La Cgil ha in corso una raccolta di firme (vuole raccoglierne 5 milioni) per
abrogare i provvedimenti legislativi che deriveranno dall’accordo appena
stipulato da Cisl e Uil, e a sostegno di leggi di iniziativa popolare sui
diritti per i lavoratori atipici e (tranne la Fiom) ha ribadito la sua
contrarietà al referendum proposto da Rifondazione Comunista per estendere l
’articolo 18 a tutti i lavoratori. La Cgil ha deciso inoltre la
proclamazione di uno sciopero generale di cui la data si conoscerà dopo il
20 settembre, quando cioè Cofferati lascerà a Epifani la patata bollente
della guida del maggiore sindacato italiano. Tutto ciò ci sembra piuttosto
confuso e di scarsa efficacia. Come è possibile infatti raccogliere firme
per abrogare una legge che non è stata ancora approvata? Bisognerà in un
momento successivo, quando questa sarà approvata, ritornare a raccogliere le
firme, con un dispendio di energie gigantesco, mentre sarebbe stato più
semplice ed efficace per la Cgil investire i suoi quadri e militanti a
sostegno del referendum del PRC, e nella preparazione di iniziative di lotta
cercando il coinvolgimento anche dei lavoratori della Cisl e della Uil,
cercando di dare loro voce ed evidenziando così le contraddizioni con il
proprio gruppo dirigente che fin dai primi giorni si sono manifestate sui
posti di lavoro. Queste perplessità non devono implicare certo il
boicottaggio della raccolta di firme: essa si sta già dimostrando,
nonostante i limiti su esposti, una maniera per ricostruire il rapporto tra
la massa dei salariati e movimento sindacale.

La percezione che abbiamo però è che la direzione Cgil, più che andare
decisamente allo scontro con la Confindustria e il Governo sia invece più
preoccupata di incanalare la lotta e lo scontento dei lavoratori lungo
percorsi più controllabili e gestibili politicamente.

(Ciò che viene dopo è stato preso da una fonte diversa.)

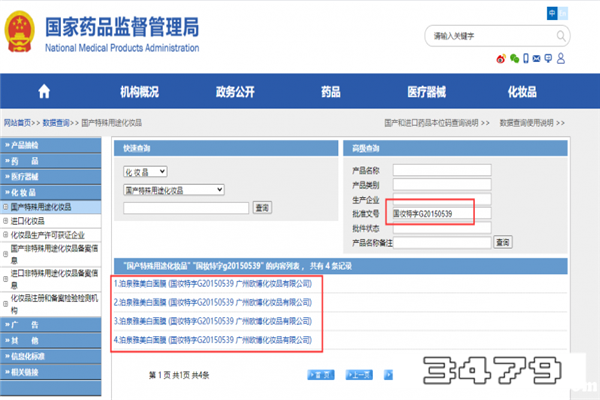Click the 产品名称 input field
Image resolution: width=600 pixels, height=400 pixels.
(429, 169)
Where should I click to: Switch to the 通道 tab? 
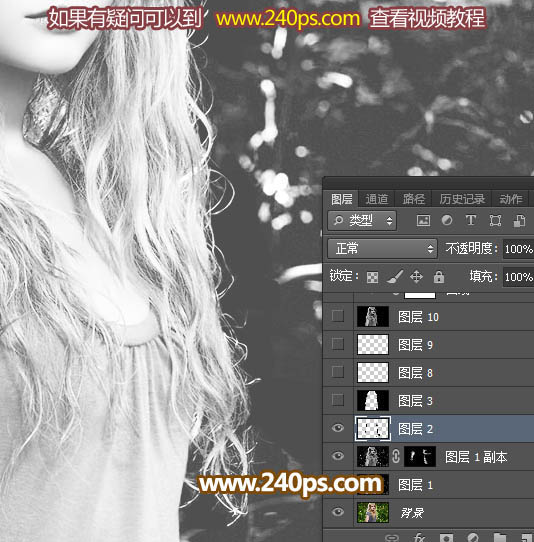click(376, 199)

Anche lo sciopero
(che, sia chiaro, dobbiamo tutti impegnarci perché riesca) ci appare più
come una "testimonianza", per tener alto il morale delle truppe, che una
lotta tesa a "far male sul serio" all'avversario. Altrimenti si sarebbe
pensato a scioperi prolungati, a scacchiera, al blocco delle ore
straordinarie, al blocco degli accordi decentrati sulla flessibilità, ecc.

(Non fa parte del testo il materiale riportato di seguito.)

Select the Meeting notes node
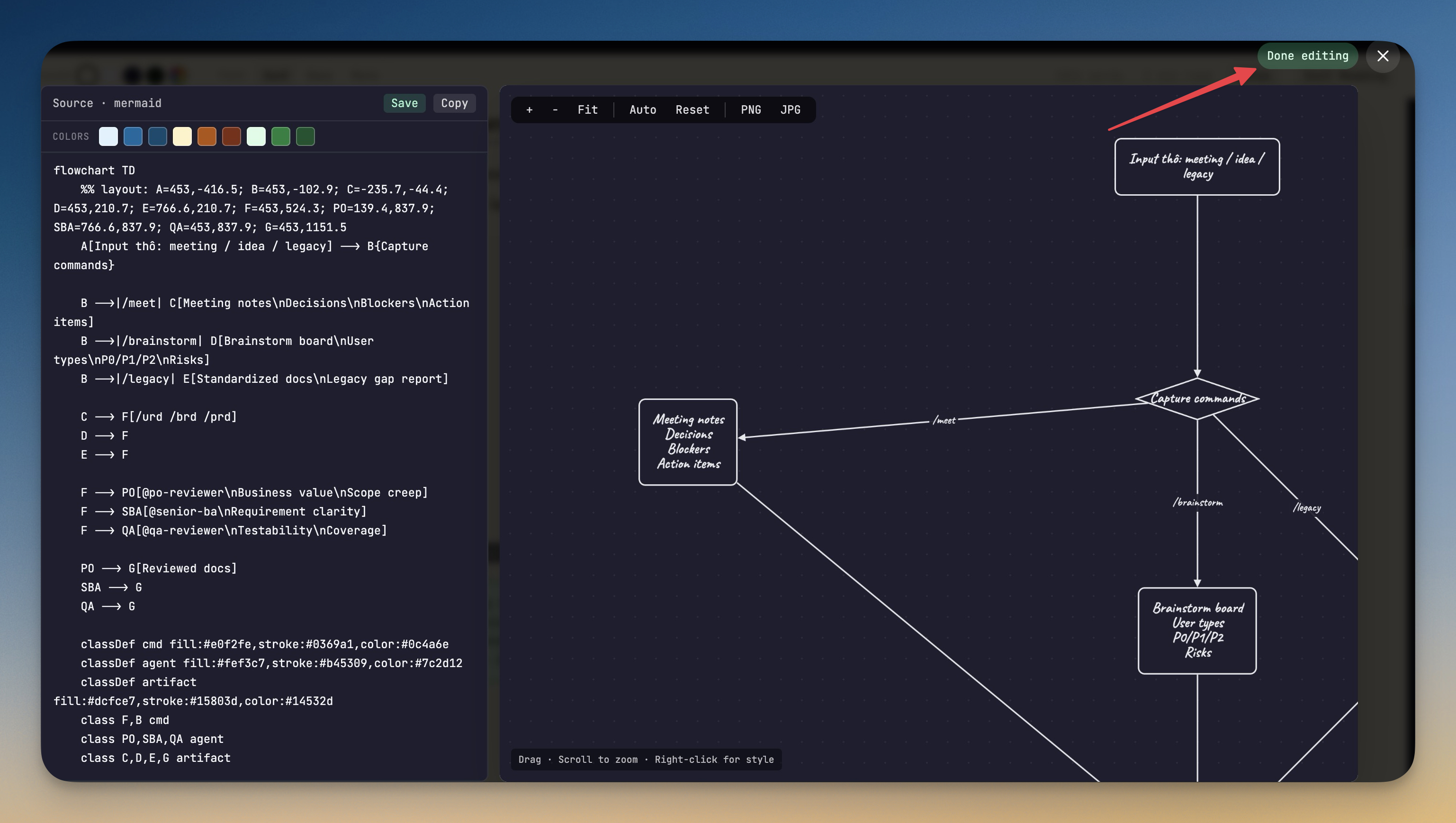The height and width of the screenshot is (823, 1456). [688, 442]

Se non ci si mette nell'ottica cioé di far perdere molti soldi ai padroni si
resiste ma non si vince.

Il problema che però nasce è questo: riusciranno le burocrazie sindacali a
portare a termine questa vicenda nella direzione da loro voluta? Nelle
prossime settimane i metalmeccanici e altre importanti categorie di
lavoratori cominceranno a discutere sulle loro piattaforme rivendicative per
i rinnovi contrattuali che partiranno alla fine dell’anno, per cui lo
scontro sull’articolo 18 si andrà a sommare a quello sui contratti, e
probabilmente l’esito del secondo dipenderà dal primo. È importante quindi
per i lavoratori non perdere la consapevolezza della partita in gioco ed è
altrettanto importante non abbassare la guardia su tutti i terreni dello
scontro in corso: democrazia, diritti e salario.

l'unica lotta che si perde e' quella che si abbandona.